_THE PROBLEM:_ Tally every line below where "will" appears, then report the total alone.

_DATASET CONTENT:_
- Opening Delimiter -
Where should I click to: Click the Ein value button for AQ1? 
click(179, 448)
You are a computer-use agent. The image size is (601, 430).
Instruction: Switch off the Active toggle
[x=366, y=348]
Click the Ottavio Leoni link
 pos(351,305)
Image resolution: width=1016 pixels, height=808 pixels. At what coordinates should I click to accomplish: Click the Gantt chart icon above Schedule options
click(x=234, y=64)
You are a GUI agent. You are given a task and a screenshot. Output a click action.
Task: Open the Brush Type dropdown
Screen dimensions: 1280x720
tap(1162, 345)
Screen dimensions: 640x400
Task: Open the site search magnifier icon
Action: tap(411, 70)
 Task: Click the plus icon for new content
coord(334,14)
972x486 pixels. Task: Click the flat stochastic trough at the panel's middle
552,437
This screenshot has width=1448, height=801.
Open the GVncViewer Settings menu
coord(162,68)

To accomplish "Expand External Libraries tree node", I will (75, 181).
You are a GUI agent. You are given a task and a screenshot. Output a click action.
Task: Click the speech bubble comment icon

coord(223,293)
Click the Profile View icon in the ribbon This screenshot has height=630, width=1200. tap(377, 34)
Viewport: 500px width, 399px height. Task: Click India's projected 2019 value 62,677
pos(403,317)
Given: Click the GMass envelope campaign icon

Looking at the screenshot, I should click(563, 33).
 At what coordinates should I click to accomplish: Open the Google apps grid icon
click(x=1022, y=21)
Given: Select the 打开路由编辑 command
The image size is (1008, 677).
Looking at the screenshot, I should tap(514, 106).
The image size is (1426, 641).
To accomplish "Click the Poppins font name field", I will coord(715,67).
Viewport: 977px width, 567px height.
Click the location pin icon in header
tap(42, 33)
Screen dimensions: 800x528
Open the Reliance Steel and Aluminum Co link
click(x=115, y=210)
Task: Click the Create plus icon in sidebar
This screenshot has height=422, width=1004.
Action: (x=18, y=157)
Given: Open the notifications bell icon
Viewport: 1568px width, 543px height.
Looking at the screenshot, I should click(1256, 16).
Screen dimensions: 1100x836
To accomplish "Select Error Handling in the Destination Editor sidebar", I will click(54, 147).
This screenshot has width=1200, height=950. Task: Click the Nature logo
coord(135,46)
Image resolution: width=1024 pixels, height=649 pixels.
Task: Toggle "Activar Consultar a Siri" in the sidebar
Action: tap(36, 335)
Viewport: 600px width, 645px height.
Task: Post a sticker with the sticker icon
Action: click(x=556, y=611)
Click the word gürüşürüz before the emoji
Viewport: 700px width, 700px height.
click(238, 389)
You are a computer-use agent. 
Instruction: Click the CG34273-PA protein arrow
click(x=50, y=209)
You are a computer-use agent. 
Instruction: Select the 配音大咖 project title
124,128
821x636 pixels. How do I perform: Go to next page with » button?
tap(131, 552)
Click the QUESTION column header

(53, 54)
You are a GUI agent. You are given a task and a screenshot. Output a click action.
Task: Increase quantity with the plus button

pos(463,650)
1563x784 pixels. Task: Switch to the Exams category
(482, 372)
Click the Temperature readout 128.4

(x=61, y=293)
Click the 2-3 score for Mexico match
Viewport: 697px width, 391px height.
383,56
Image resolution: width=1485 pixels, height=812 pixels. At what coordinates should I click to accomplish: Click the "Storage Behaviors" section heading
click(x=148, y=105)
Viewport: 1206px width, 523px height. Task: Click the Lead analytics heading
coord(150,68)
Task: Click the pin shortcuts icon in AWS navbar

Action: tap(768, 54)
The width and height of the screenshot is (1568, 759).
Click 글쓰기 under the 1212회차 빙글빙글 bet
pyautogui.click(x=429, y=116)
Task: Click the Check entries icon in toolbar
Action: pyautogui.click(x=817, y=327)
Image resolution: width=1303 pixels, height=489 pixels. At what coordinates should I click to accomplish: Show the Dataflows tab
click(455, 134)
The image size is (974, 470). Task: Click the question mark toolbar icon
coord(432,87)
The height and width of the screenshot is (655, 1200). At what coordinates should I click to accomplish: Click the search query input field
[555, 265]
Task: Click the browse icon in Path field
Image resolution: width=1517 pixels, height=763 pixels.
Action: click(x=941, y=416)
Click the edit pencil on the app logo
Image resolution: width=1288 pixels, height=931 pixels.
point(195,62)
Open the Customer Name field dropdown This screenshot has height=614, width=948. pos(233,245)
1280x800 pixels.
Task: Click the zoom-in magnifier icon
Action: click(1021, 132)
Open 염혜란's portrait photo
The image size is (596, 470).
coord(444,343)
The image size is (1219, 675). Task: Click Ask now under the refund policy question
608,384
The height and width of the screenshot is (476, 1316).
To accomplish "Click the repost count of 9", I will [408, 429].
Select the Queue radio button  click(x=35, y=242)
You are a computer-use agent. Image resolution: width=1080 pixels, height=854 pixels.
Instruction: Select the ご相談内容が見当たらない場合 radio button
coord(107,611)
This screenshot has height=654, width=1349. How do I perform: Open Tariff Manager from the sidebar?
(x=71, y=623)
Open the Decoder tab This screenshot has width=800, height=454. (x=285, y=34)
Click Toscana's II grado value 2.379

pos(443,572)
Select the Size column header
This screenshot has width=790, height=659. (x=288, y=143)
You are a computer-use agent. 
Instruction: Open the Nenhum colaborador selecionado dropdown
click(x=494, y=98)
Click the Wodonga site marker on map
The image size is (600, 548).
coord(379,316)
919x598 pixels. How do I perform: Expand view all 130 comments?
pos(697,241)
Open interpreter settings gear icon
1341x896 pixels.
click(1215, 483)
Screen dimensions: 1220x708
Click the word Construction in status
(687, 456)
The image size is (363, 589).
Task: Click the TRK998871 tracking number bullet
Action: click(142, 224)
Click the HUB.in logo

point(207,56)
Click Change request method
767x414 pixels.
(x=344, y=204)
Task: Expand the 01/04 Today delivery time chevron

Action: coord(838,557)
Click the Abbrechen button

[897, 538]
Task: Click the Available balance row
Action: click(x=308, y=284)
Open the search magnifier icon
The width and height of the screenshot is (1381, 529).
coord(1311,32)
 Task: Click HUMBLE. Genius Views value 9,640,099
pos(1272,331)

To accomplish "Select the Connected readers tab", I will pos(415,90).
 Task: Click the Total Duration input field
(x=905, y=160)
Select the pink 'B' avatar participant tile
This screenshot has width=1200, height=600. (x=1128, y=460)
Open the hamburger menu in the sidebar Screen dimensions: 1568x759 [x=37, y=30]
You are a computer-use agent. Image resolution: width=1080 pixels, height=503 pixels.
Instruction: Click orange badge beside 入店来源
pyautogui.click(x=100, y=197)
- Closing Delimiter -
_COMPLETED EXERCISE:_ 5